La clínica Journal of Sport Medicine, establece que efectivamente la probabilidad de sufrir una lesión en el box es mucho más baja que en las “artes mixtas”, donde las lesiones en general son mucho más frecuentes pero, la mayoría de ellas, de menor gravedad.

Estas lesiones pueden ser desgarres musculares, contusiones, dislocamiento de brazos, lesiones del cuello, lesiones en la columna vertebral, lesiones en manos y brazos y, aunque en apariencia en menor proporción, lesiones cerebrales, pues muchas de las peleas terminan con knock out, no sólo por un golpe con los puños sino por una patada o rodillazo.

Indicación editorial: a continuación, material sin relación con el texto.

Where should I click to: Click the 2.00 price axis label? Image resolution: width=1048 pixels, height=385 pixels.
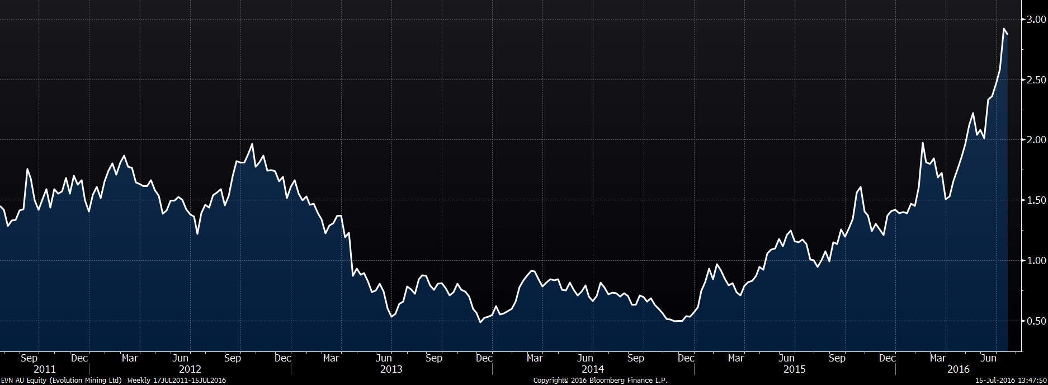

En un combate tan brutal, muchos especialistas confirman que este “deporte” es uno de los más peligrosos que existen, como también dudan que muchas de las lesiones sean de menor gravedad a las que se originan en el boxeo.

Lo anterior no le resta al hecho de que el espectáculo de las “artes mixtas” es mucho más morboso, ya que permite golpear con los puños, patear, golpear con los codos, las rodillas, derribar al oponente, aplicar todo tipo de “llaves” a brazos, cabeza y piernas, incluido el ahorcamiento.

Para dar un mayor espectáculo, el árbitro ordena el “stand up” (ponerse de pie) sin los contendientes permanecen mucho tiempo luchando en el piso. La idea es que al incorporarse pueden lanzar más golpes y dar una mejor visión televisiva.

UN ENORME NEGOCIO

EN 2009 la UFC, en coordinación con otras empresas menores de “artes mixtas” tuvieron que crear las “reglas unificadas para las artes marciales mixtas”, que consisten en un total de 31 prohibiciones a los peleadores, todo con el propósito de tener una mayor aceptación en las cadenas televisivas.

Con el mismo propósito, en 2015 la UFC se asocia a la USADA (Agencia Antidoping de los Estados Unidos) y a la WADA (Agencia Mundial Antidoping).

Ya para este año la UFC se había convertido en un enorme negocio, lo que motiva a los hermanos Lorenzo y Frank Fertitta a vender su parte de la empresa por 4 mil millones de dólares, en 2016, cuando la habían adquirido en tan solo 2 millones 15 años atrás. Dana Frederick White Jr. se queda como presidente del consorcio, que ha adquirido a toda una serie de empresas menores y domina casi todo el mercado potencial.

La UFC, fue desarrollada en Las Vegas, Nevada, y su propósito principal fue el crear un nuevo tipo de combate comercial, que fuese más violento y más espectacular visto a través de la televisión de paga o abierta.

Aunque hoy se pretende argumentar que las “artes mixtas” se remontan al pankration, un tipo de combate practicado por los griegos antiguos en donde se mezcla la lucha grecorromana con el boxeo, la realidad es que las “artes mixtas” tienen su origen en las peleas sangrientas y clandestinas con las cuales comenzó el “vale tuo” brasileño.

Si se le pusieron reglas para evitar que el espectáculo fuera menos peligroso y salvaje, fue para poder entrar a las cadenas televisoras, donde están teniendo un enorme éxito. También para evitar la oposición de legisladores y personalidades como John McCain, quien, hasta su reciente muerte, lo consideró un espectáculo deplorable para la dignidad del ser humano.